Ron dit qu’il avait été le premier membre de sa famille à être allé au collège. Il ne savait pas très bien pourquoi il avait choisi la B.Y.U., sinon parce que c’était un établissement où les mormons étaient nombreux. Il ne suivait les cours que depuis quelques jours quand une petite blonde mignonne dit quelque chose à propos d’Ernie Wilkinson. Ron ouvrit alors sa grande gueule et dit : « Qui est-ce ? » Il croyait qu’Ernie était le petit ami de la fille. Comment était-il censé savoir que Wilkinson était le président de l’université ? La fille se moqua de lui si bien que Ron s’éloigna. « Voilà une fille avec qui je ne pourrai jamais sortir », annonça-t-il à ses amis. Ils étaient mariés maintenant depuis vingt-deux ans et avaient toute une famille. Cinq gosses, tous adolescents, tous adoptés.
Comme Ron et Viva ne pouvaient pas avoir d’enfant, ils attendirent cinq ans, puis firent une demande par l’intermédiaire de l’Église et durent encore attendre deux ans pour avoir leur premier enfant adoptif. Ça prenait si longtemps qu’ils avaient déjà envoyé un tas d’autres demandes et en moins d’un an il y eut dans la maison trois enfants de plus. Quatre gosses de moins de quatre ans. Ils envisageaient d’avoir une fille pour leur cinquième adoption, mais ils entendirent parler d’un bébé qu’ils pouvaient avoir tout de suite d’une autre organisation de l’Oregon. Ron et Viva sautèrent dans un avion pour Portland afin d’aller chercher le nouveau petit bébé.

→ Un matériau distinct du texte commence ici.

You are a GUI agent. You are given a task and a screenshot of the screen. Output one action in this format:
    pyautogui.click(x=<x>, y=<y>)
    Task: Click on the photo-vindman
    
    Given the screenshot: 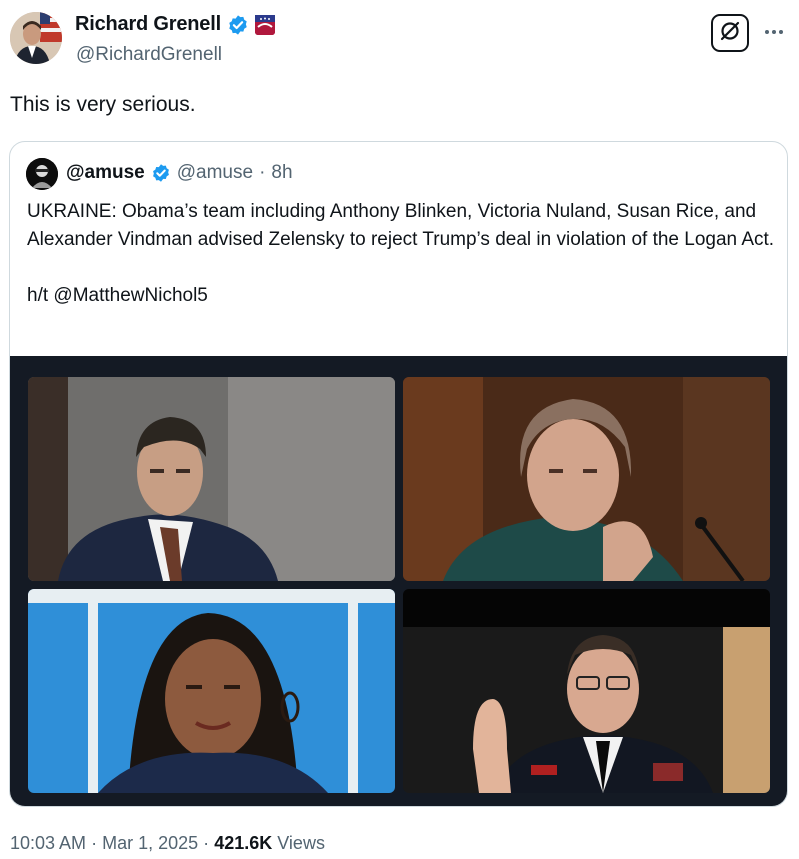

Une fois à bord, ils s’amusèrent à distribuer les enfants à tout le monde. Ils disaient à des inconnus : « Tenez, on en a trop, vous en voulez un ? » Lors du retour, ils avaient un vilain cabot en laisse, et puis des jumeaux qui marchaient à peine, Ron arrivait ensuite, portant l’avant-dernier et Viva fermait la marche avec le dernier bébé. Deux vieilles dames s’approchèrent et dirent : « Nous voudrions vous poser une question. Vous êtes mormons ? » Comme ils acquiesçaient, les vieilles dames dirent : « On s’en doutait. C’est une si grande famille. » Plus tard, dans l’avion, Viva remarqua : « Est-ce que ça n’aurait pas été drôle si tu leur avais dit qu’on était tous les deux stériles ? »
Gary et lui rirent longtemps de cette histoire.